*Instructions to follow:*
From the records below, copy each line in which the string "computer" occurs.

*** Opening Source records ***

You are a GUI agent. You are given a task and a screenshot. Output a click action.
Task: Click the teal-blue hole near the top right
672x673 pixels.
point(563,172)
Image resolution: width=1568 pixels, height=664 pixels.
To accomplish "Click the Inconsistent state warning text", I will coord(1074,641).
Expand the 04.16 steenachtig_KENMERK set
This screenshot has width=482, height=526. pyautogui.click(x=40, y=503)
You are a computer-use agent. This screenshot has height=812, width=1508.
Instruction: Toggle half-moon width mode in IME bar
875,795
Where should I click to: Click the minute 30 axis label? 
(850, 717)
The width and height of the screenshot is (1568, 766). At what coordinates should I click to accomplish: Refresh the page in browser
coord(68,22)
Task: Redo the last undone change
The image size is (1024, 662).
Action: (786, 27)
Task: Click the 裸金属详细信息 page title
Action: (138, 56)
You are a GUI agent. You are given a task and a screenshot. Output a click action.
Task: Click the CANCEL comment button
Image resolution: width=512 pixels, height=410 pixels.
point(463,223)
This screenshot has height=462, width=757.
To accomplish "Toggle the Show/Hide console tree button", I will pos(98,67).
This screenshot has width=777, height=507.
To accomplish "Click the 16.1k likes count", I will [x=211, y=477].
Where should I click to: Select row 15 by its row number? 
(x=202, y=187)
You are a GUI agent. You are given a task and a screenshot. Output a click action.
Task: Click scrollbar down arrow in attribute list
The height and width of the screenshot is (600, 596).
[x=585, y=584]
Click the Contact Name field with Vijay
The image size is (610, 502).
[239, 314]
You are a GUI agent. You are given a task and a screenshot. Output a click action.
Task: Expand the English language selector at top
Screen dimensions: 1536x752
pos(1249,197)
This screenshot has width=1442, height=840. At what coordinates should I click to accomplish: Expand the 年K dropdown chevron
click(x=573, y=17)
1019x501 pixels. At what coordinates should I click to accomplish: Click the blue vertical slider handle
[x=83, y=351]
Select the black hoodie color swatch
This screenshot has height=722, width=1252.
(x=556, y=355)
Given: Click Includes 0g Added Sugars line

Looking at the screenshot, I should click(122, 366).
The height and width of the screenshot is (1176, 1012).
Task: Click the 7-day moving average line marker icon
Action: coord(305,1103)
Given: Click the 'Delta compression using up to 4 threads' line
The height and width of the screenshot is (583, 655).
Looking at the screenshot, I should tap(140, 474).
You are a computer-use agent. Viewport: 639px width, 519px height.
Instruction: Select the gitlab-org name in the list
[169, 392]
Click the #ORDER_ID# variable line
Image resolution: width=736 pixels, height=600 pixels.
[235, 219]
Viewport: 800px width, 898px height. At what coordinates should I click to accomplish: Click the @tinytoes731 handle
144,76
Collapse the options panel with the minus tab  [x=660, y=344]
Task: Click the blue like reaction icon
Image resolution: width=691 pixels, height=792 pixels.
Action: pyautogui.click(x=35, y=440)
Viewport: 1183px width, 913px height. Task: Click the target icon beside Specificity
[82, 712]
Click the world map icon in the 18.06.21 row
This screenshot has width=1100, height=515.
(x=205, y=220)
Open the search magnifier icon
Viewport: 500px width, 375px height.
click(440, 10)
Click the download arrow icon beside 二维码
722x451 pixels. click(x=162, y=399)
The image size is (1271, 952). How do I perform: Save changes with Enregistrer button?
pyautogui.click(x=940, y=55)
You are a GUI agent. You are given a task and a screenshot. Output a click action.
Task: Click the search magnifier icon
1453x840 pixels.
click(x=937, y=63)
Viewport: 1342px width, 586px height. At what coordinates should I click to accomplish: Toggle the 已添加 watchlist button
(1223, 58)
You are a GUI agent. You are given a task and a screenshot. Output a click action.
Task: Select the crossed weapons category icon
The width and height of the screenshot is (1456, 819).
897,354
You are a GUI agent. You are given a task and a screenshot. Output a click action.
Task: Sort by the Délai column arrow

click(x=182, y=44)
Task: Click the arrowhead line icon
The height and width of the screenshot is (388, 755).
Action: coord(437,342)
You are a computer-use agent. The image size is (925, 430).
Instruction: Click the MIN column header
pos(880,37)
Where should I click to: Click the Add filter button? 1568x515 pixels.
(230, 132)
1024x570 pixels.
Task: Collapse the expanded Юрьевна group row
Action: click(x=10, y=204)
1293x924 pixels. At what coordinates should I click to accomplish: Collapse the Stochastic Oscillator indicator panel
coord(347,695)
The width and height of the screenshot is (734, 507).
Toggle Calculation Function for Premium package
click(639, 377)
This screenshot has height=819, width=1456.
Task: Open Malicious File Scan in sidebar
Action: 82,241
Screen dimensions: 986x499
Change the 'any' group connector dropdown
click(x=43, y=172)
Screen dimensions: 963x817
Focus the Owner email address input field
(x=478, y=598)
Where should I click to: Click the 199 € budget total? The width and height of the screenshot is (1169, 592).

*** Closing Source records ***

*Solution to this problem:*
You are a computer-use agent. This screenshot has height=812, width=1508.
You are a computer-use agent. Viewport: 639px width, 519px height.
You are a computer-use agent. The image size is (925, 430).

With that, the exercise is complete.